■ Entries provided
+-------+

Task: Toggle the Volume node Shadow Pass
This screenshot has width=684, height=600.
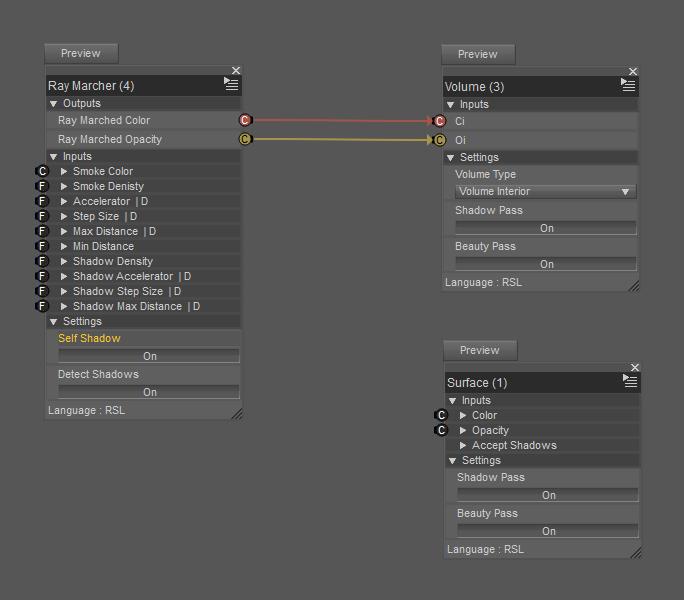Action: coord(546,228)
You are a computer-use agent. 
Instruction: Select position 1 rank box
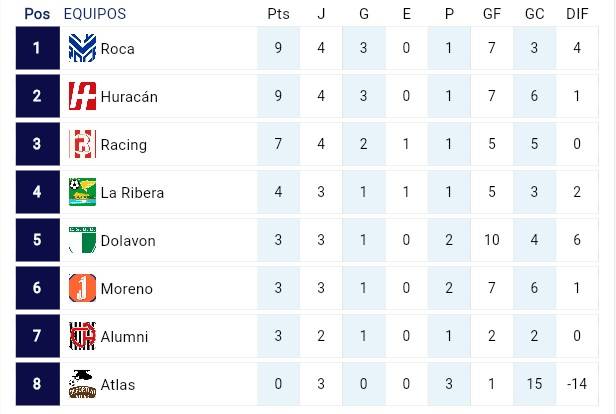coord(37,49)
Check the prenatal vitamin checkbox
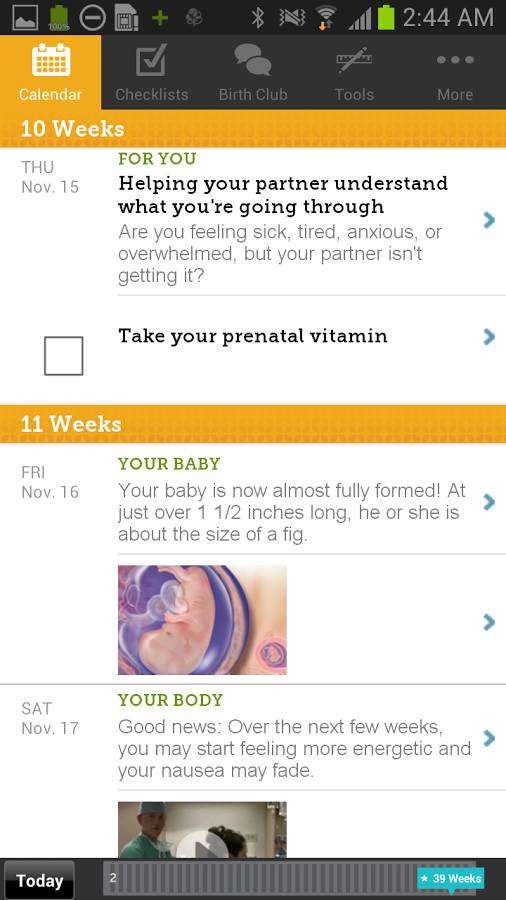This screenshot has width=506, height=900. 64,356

+-------+

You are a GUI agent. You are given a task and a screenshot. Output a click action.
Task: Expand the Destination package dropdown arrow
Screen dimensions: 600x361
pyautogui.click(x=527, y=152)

+-------+

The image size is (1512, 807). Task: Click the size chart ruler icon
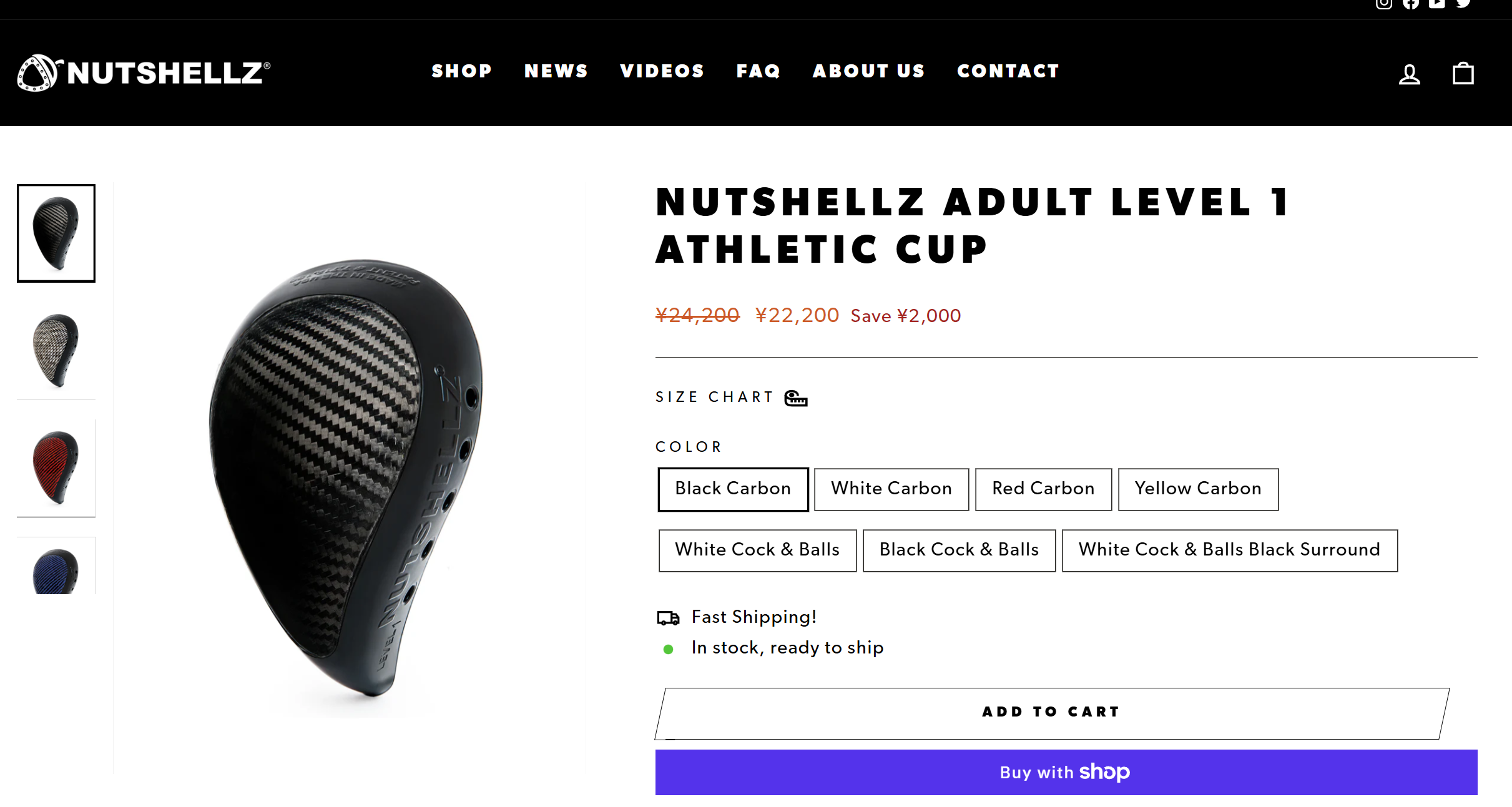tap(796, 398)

+-------+

From the data above, count the lines that hold the string "agent". Reply with only that number.

■ Your response
2